What to Do About Mupirocin Resistance
Even if a health system identified concerning levels of mupirocin-resistant S. aureus, it’s unclear how to respond to that fact. During Mr. Terlecky’s presentation, audience members pointed out that mupirocin is a prime tool against S. aureus even if it is less effective than desired.
“This is a good study for putting mupirocin resistance onto people’s radar which is something I do not think many practitioners think about. We don’t typically screen for mupirocin resistance in the clinical realm,” said Taylor Morrisette, PharmD, MPH, an associate professor and infectious disease pharmacist at the Medical University of South Carolina, in Charleston.
Sometimes mupirocin resistance rates approach the 35% found in this study, Dr. Morrisette said, based on a scan he did of the literature. But many other reports have found that they are typically much lower.
“Overall, we know there’s drastic variation in resistance rates dependent on geographical location,” said Dr. Morrisette, who is also an Infectious Disease Special Edition editorial advisory board member. He said these varied rates point to the need for local surveillance that can guide local decolonization efforts.
Dr. Morrisette said it would be interesting to perform exploratory analyses to evaluate if S. aureus mupirocin resistance rates are higher in the transplant ward or intensive care unit than elsewhere, and thus driving the overall resistance trends.
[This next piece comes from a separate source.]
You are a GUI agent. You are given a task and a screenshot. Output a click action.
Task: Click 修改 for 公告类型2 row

Resistance in the neonatal ward is less likely to be driving overall trends, Dr. Morrisette said, given that neonates typically have had less antibiotic exposure in their shorter lives.
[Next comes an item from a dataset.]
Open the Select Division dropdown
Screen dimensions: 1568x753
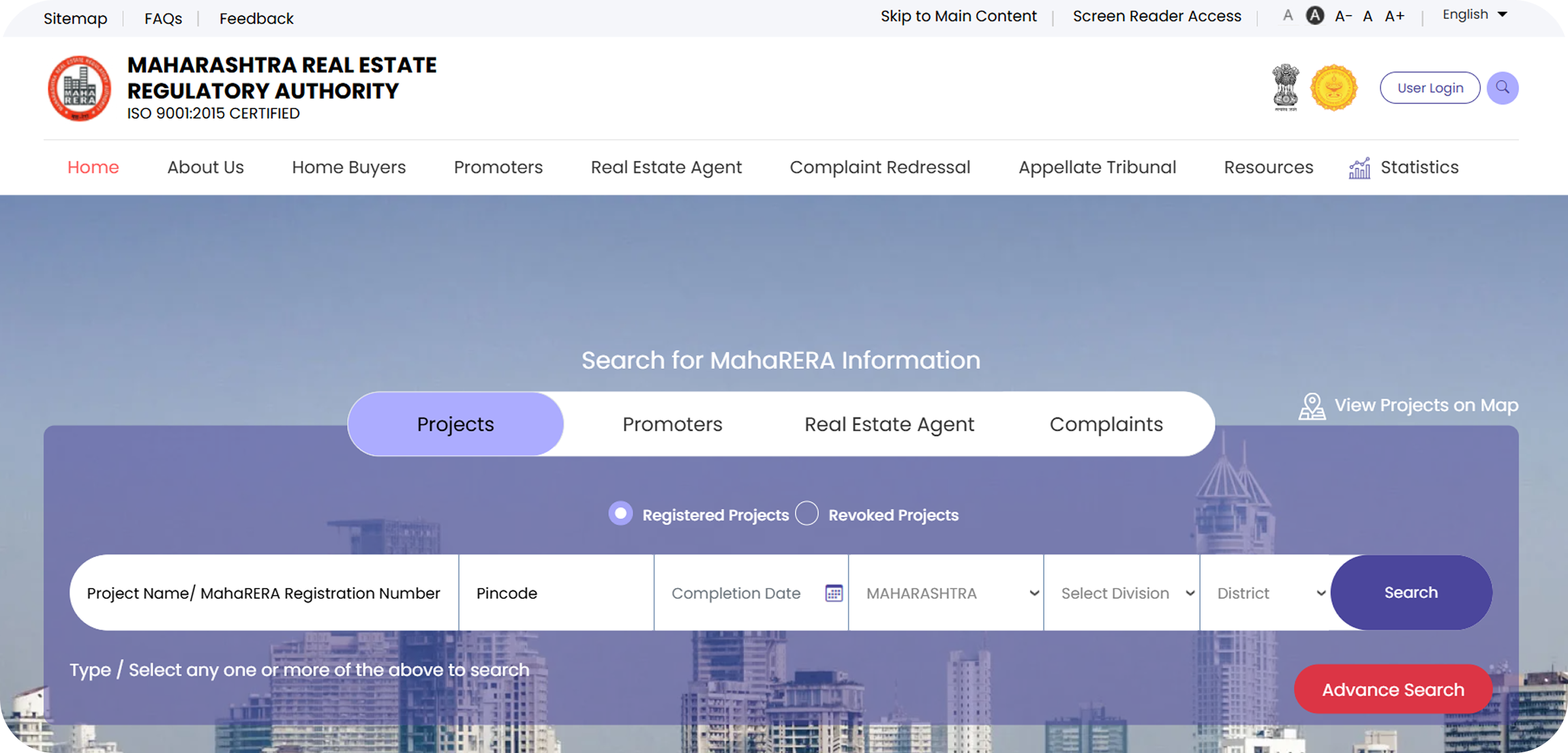[1121, 593]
It would also be good to compare mupirocin resistance rates in these high acuity areas of the hospital with those of patients in the general medical ward, Dr. Morrisette added.
Dr. Morrisette reported that he is currently receiving grant funding through AbbVie and Stellus Rx; has participated in scientific advisory boards for AbbVie and Shionogi; has provided expert witness testimony to Copeland, Stair, Valz & Lovell as well as Huff, Powell & Bailey; and has received honoraria from Infectious Disease Special Edition, Managed Healthcare Executive and Shionogi. Mr. Terlecky, who presented his research at ASM Microbe 2025, reported no relevant financial disclosures.